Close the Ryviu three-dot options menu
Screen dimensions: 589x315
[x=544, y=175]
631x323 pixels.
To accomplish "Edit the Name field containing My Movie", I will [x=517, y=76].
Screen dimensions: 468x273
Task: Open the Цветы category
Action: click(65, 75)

● TASK DETAILS
Respond with the exact lines running from the one that contains "Screen dimensions: 589x315" through the last line of the data above, and no other lines.

● WRITTEN SOLUTION
Screen dimensions: 589x315
[x=544, y=175]
631x323 pixels.
To accomplish "Edit the Name field containing My Movie", I will [x=517, y=76].
Screen dimensions: 468x273
Task: Open the Цветы category
Action: click(65, 75)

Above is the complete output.